Will Powell talk the markets down? Or will the uncertainty in the US economy and rising infections lead him to take a softer stance until further notice?
Retail Sales Disappoint
On Tuesday, August 17, US stock markets corrected from their recent all-time highs due to worrying economic data and lacklustre earnings results from major US retailers. Retail sales disappointed, the core reading coming in at -0.4% to the market’s expectation of a -0.2% reading. The broader measure, which includes big-ticket items such as automobile purchases, came in at
-1.1%, much lower than the market’s expectation of -0.2%. Both metrics are sharply off the previous month’s readings of 1.6% and 0.7%, respectively. This has added to the fear that the US economy is slowing. The dip experienced by all major US indices came after the S&P 500 recorded five consecutive record closes.
FOMC Minutes Suggest Taper Sooner Rather than Later
The following day, we received the minutes from the recent FOMC meeting. The release of the minutes can often be a non-event, however, these particular minutes had the effect of rattling US markets even further by revealing that a taper of the Fed’s $120 billion in monthly asset purchases could come sooner than expected. The minutes also revealed that there is a disagreement between FOMC members, with some calling for a reduction in asset purchases this year, while others think it more appropriate to begin tapering in 2022.
New House Starts Stall, Philly Fed Index Drops
Other economic data which could be pointing towards a US slowdown includes the reduction in the start of new housing builds, down to 1.53 million from the previous month’s 1.65 million reading, missing the market’s expectations of a 1.60 million print. The Philly Fed Manufacturing Index also declined, dropping to 19.4 from last month’s 21.9 reading, severely disappointing the market’s expectations of a rise to 23.2.
All Eyes on Jackson Hole
Fed Chairman, Jerome Powell is expected to fill in the blanks left by the last FOMC meeting this coming Friday at the annual Jackson Hole symposium. The symposium is due to take place from Thursday, August 26 to Saturday, August 28 and is expected to provide some forward guidance as to what the path to reducing the central bank’s monthly asset purchases could look like. However, with delta variant cases on the rise in the US, it’s also likely that the uncertainty surrounding the pandemic may also provide an opportunity to kick the can a little further down the road. It is notable that the symposium, originally scheduled to be held at its usual venue in Grand Teton National Park, Wyoming is now to be a virtual meeting due to the aforementioned uptick in COVID cases.

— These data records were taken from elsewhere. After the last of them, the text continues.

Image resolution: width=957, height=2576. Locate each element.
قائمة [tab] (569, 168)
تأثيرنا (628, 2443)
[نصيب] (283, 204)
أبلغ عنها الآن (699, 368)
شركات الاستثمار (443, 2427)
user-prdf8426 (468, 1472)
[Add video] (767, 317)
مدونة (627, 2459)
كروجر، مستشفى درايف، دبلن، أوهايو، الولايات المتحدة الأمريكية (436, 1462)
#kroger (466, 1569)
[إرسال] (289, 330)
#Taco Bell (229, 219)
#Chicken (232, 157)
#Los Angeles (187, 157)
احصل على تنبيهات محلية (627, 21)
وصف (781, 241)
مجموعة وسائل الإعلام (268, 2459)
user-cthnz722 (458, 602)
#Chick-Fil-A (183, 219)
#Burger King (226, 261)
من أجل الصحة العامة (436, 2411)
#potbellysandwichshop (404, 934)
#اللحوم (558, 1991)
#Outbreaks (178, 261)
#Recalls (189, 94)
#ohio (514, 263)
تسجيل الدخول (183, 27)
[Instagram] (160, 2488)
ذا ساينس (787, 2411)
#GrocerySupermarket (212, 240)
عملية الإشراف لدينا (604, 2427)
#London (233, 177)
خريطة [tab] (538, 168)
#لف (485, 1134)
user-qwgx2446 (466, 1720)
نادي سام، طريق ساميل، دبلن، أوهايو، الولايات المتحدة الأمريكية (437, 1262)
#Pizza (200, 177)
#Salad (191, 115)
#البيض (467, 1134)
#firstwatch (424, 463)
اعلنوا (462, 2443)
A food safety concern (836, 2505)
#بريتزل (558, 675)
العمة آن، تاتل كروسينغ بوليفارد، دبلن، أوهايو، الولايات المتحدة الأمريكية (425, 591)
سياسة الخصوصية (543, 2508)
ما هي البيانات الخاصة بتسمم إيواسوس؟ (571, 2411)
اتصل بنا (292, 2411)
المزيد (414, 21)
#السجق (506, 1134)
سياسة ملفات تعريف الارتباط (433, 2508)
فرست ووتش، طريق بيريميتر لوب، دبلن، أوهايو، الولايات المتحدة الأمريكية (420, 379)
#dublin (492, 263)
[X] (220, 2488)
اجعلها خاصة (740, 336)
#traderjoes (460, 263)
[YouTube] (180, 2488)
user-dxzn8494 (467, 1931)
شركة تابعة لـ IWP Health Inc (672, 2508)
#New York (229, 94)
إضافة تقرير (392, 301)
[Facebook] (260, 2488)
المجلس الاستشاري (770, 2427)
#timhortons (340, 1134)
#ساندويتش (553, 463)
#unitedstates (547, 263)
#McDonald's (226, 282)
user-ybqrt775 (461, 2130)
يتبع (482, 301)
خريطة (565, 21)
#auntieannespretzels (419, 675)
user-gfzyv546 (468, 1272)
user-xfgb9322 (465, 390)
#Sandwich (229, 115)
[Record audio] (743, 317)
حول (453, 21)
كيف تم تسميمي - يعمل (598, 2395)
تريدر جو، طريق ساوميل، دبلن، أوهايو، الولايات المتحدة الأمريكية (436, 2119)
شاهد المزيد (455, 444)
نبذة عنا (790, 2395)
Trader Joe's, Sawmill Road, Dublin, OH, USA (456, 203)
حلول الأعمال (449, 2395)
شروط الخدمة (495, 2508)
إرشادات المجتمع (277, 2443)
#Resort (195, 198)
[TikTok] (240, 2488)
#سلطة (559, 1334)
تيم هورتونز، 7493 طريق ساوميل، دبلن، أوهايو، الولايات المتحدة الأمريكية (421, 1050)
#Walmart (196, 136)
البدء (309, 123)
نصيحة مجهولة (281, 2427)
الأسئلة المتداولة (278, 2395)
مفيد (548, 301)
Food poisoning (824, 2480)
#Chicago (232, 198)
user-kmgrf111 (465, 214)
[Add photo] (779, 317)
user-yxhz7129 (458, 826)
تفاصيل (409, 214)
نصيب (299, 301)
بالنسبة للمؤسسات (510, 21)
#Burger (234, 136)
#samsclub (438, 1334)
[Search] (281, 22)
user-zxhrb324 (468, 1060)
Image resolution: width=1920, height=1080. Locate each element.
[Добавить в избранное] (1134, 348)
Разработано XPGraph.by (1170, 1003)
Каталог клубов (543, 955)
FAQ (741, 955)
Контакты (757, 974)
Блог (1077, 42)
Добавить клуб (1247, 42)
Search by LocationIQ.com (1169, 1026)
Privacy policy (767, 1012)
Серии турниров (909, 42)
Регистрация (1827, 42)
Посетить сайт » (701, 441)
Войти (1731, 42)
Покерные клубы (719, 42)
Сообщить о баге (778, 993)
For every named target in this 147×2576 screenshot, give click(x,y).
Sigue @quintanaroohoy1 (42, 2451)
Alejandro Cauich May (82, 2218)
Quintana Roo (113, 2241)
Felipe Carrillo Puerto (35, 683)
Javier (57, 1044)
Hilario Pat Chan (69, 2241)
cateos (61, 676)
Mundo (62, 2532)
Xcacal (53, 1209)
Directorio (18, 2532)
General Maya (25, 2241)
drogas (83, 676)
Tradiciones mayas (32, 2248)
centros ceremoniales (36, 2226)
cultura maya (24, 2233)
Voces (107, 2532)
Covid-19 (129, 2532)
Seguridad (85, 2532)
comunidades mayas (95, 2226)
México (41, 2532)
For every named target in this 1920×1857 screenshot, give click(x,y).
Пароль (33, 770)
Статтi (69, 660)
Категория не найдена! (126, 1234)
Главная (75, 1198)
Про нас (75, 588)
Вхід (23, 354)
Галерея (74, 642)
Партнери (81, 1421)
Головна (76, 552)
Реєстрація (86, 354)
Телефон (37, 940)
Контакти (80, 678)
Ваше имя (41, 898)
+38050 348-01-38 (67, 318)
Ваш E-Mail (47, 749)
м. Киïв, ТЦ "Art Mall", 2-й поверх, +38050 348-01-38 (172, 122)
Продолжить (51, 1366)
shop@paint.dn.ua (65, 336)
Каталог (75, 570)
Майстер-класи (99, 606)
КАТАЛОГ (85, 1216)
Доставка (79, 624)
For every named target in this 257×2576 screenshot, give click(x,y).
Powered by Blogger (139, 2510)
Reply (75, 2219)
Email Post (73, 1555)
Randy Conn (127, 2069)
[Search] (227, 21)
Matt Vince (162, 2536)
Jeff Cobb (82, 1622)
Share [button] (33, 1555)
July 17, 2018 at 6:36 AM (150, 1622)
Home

Much was made last week over the fact that the S&P 500 has not corrected by more than 5% in more than 200 sessions, the longest such winning streak since 2016 when it went more than 400 sessions without more than a 5% dip. In its history, it has only accomplished such a feat on six other occasions. Investor sentiment seems to be changing every week, from confidence in the reopening, to worries over surging delta variant cases, the spectre of inflation, and a possible taper tantrum should the Fed mishandle its gradual withdrawal of monetary stimulus.
Thus far, when looking at the technical picture it seems as though investors have raced to buy the dip. The S&P 500 has not even managed to drop to the 50-day moving average (as it did on the previous 5 minor corrections) before being bought up. The sectors of the US economy currently leading this bounce include technology, utilities, consumer staples, healthcare and real estate, all of which seem to be the sorts of assets investors may want to hold if they fear that rising COVID cases could derail the recovery. This, of course, is likely to change again after delta variant cases peak, however, it’s interesting to note that the best performers are tech (a traditional risk-on sector) and utilities (a traditional defensive play and bond proxy).
At the time of writing, the Nasdaq and S&P 500 are leading this bounce, both are trading less than 1% off their highs, the Dow Jones Industrial Average is around 1.5% off its highs and the Russell 2000 is still threatening to break to lower-lows, having broken below its 200-day moving average on August 19 for the first time since September 2020.
All eyes are now firmly fixed on the Jackson Hole virtual event. Will Powell talk the markets down? Or will the uncertainty in the US economy and rising infections lead him to take a softer stance until further notice? Stay posted.